# CT Scan Today



## Guest (Jun 11, 2003)

Well I just slammed the 15 ounces of barium sulfate...yummy. Sort of reminds me of Maalox, with about the same consistency...I was expecting worse. Now Im just letting it all settle in my gut before I get ready to depart for the hospital...then I get the iodine IV...all this in the name of aggressive follow up after stage 1 colon cancer surgery a year ago....They say I will have a CT scan at 1 year, then at 3 and 5 years. I still have CEA blood tests every 90 days for another year, then they go to every 180 days...plus the annual colonoscopy. Hopefully, much adeu about nothing....


----------



## Guest (Jun 11, 2003)

Im back...it was a piece of cake. Waited for what seemed like an eternity, and filled out a plethora of forms....but for reference, the procedure was no big deal. The oral contrast I covered...though it gave me a case of the trots surprisingly. The CT Scan itself was short and sweet...the highlight being the injection of the radioactive iodine into my veins....what a rush...and it does kinda feel like you wet your pants...a feeling I havnt had in well over fifty years.







If you're scheduled for an abdominal/pelvis CT scan...don't sweat it...now all I have to do is wait and hope they don't find anything bad...


----------



## phyllisfin (Jan 27, 1999)

4WillieC: Will keep you in my prayers and thoughts. You sure are an asset to this Board and we want only the best for you. Phyllis


----------



## larrybird04530 (Feb 20, 2003)

I had this done too. Unfortunately I had an allergic reaction to the contrast. If/when I ever need this done again they will have to do it differently. Best of luck


----------



## Guest (Jun 12, 2003)

Thanks Phyllis...you're sweet. Im hoping for no news..or at the least...nothing significant.

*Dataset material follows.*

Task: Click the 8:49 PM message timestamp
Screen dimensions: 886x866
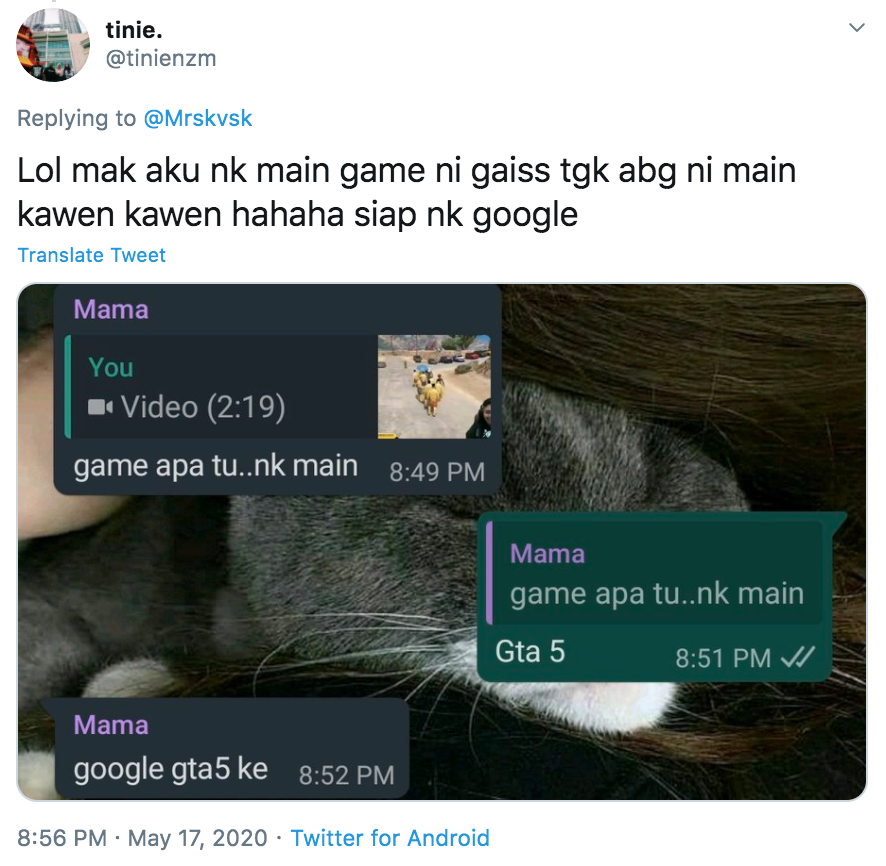Action: [437, 472]
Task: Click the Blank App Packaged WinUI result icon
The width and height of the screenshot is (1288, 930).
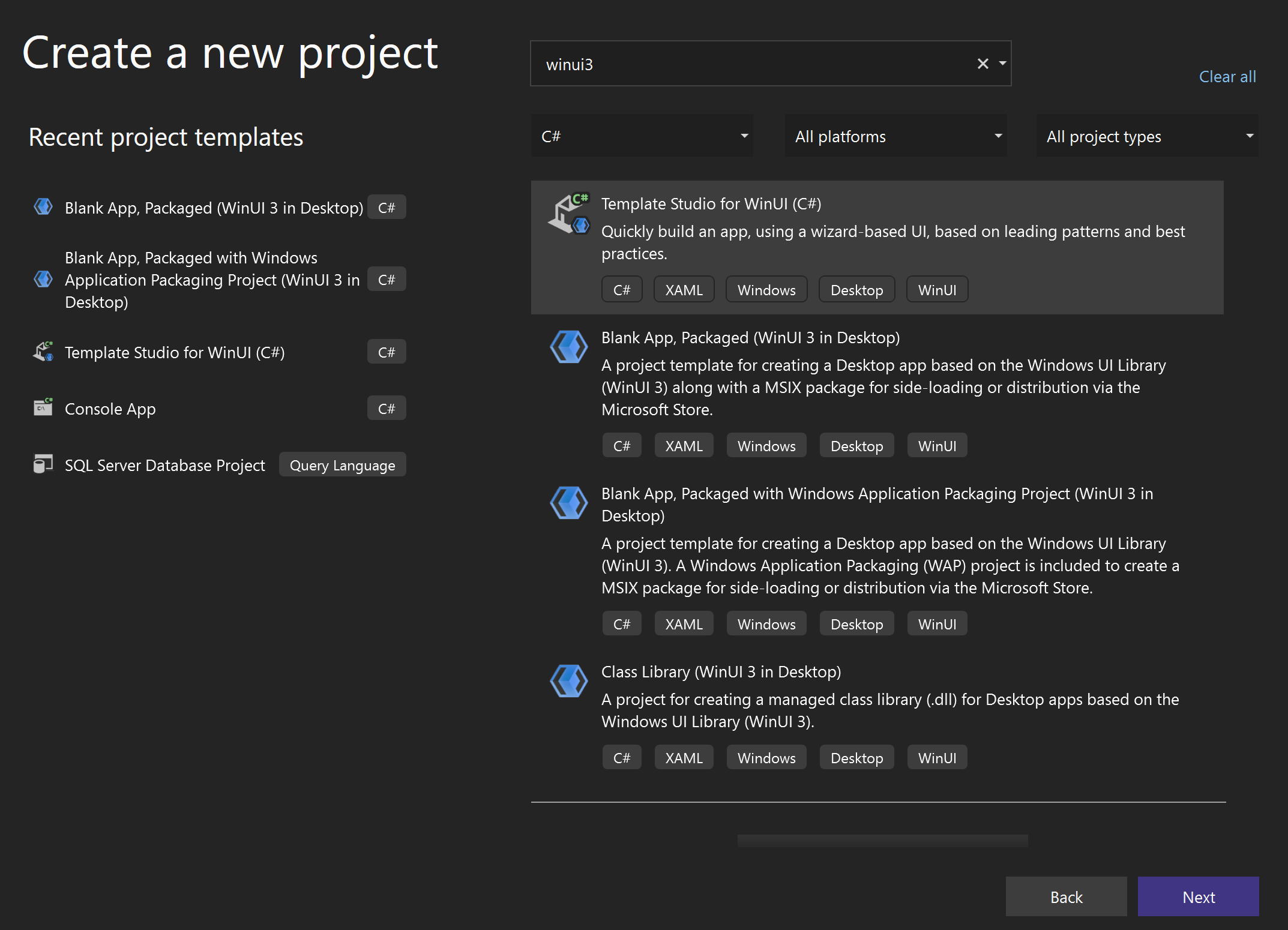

I was glad that the iodine didnt bother me...I figured I would be okay though cause I had been administered the same stuff six times before when I had IVP's done in conjunction with kidney stones...but they push it more slowly in an IVP..they sort of flood you with the CT scan...what a rush.


----------



## Guest (Jun 12, 2003)

As an aside, I read tonight that many if not most of the newer barium sulfate solutions used as CT scan contrast materials contain a chemical called Sorbitol. It is a sweetener and can cause some really active gastrointestinal responses...as it did in me today. I wondered why I had the trots so badly....it was the sorbitol. Similarly, it can also cause polyuria..which I also had....having to pee like a race horse quite reapeatedly.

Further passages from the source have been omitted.